→ ACTIVITY
From the first line to the last, output the data exactly as it stands, minus its pictures.

(Stored data)
= Beginning of Section =

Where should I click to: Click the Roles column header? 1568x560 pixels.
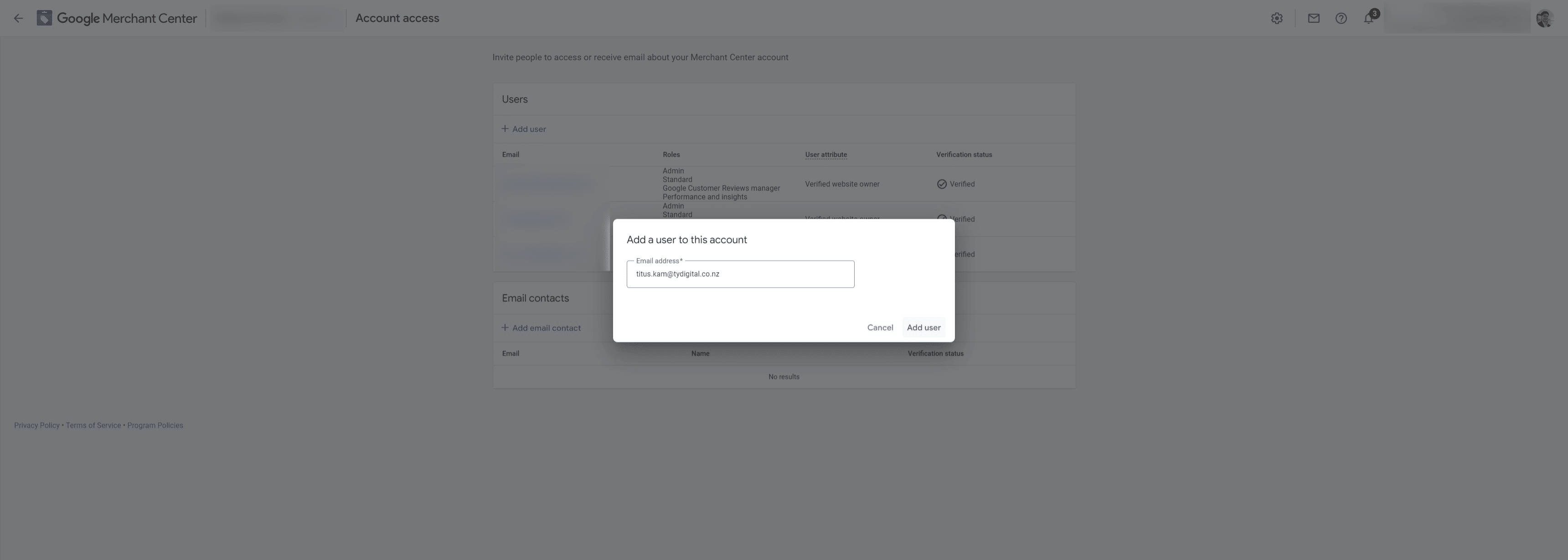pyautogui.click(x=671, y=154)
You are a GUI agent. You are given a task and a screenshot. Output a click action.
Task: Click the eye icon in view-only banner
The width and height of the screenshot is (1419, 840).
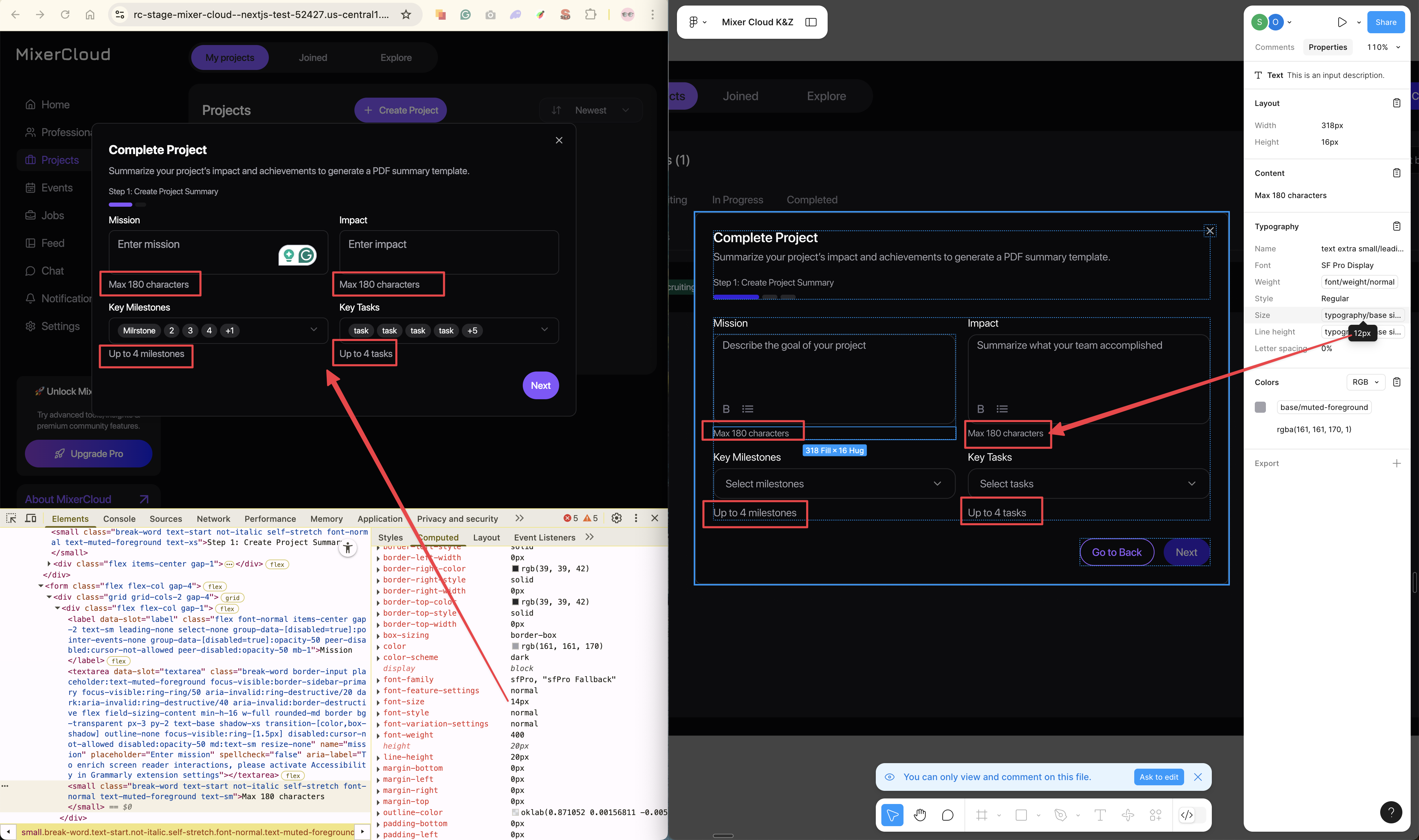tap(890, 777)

= End of Section =

→ ANSWER BOX
Where should I click to: Click the Roles column header? 1568x560 pixels.
pyautogui.click(x=671, y=154)
You are a GUI agent. You are given a task and a screenshot. Output a click action.
Task: Click the eye icon in view-only banner
The width and height of the screenshot is (1419, 840).
tap(890, 777)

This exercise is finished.